Hoffmann bromamide degradation converts a primary amide (RCONH₂) to a primary amine (RNH₂) with one fewer carbon. Reagents: Br₂ + NaOH (aqueous). Mechanism: (1) Br₂ and NaOH form NaOBr (or OBr⁻). (2) OBr⁻ bromaminates the amide nitrogen: RCONH₂ → RCONHBr. (3) A strongly basic N-bromo intermediate forms and the acyl-N bond rearranges in a Curtius-type 1,2-shift: R migrates from C to N with the bonding pair. An isocyanate (RNCO) is the intermediate. (4) RNCO is hydrolysed by NaOH to give RNH₂ + CO₂. Product: a primary amine (RNH₂) with one carbon fewer than the starting amide. This is important in NEET because it distinguishes primary amides and yields primary amines specifically. Example: CH₃CONH₂ + Br₂/NaOH → CH₃NH₂.

Reagent: benzenesulfonyl chloride (C₆H₅SO₂Cl) in aqueous KOH. Primary amine (RNH₂): reacts to give a sulfonamide (RNH-SO₂C₆H₅). This sulfonamide has one acidic N-H and dissolves in excess KOH (alkali soluble). On acidification, it precipitates. Secondary amine (R₂NH): reacts to give a disubstituted sulfonamide (R₂N-SO₂C₆H₅). This has NO acidic N-H and is insoluble in KOH — precipitate forms in alkaline solution and remains on acidification. Tertiary amine (R₃N): does NOT react with benzenesulfonyl chloride because the nitrogen has no N-H. No reaction. Summary: 1° gives alkali-soluble sulfonamide; 2° gives alkali-insoluble precipitate; 3° gives no reaction.

Carbylamine reaction (also called isocyanide test): a primary amine reacts with chloroform (CHCl₃) and alcoholic KOH to give a foul-smelling isocyanide (RNC, also called carbylamine). Reagents: CHCl₃ + alc. KOH + primary amine. Observation: characteristic intensely unpleasant smell. Primary aliphatic and aromatic amines both give a positive carbylamine test. Secondary and tertiary amines do NOT react. This makes it a specific test for primary amines (both aliphatic and aromatic). In NEET questions, the carbylamine test is used to confirm whether a compound is a primary amine. The isocyanide is toxic, which is why the characteristic smell is diagnostic.

#### Raw data:
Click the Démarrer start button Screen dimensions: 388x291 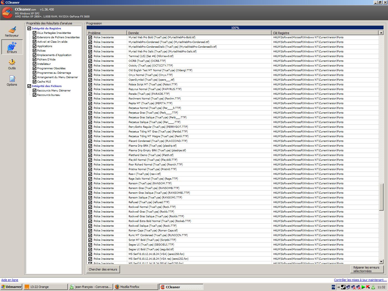coord(11,287)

#### Work item:
Reproduce the amine chemistry notes from "Carbylamine reaction (also" to "smell is diagnostic.". None of the data is used for anything here.

#### Result:
Carbylamine reaction (also called isocyanide test): a primary amine reacts with chloroform (CHCl₃) and alcoholic KOH to give a foul-smelling isocyanide (RNC, also called carbylamine). Reagents: CHCl₃ + alc. KOH + primary amine. Observation: characteristic intensely unpleasant smell. Primary aliphatic and aromatic amines both give a positive carbylamine test. Secondary and tertiary amines do NOT react. This makes it a specific test for primary amines (both aliphatic and aromatic). In NEET questions, the carbylamine test is used to confirm whether a compound is a primary amine. The isocyanide is toxic, which is why the characteristic smell is diagnostic.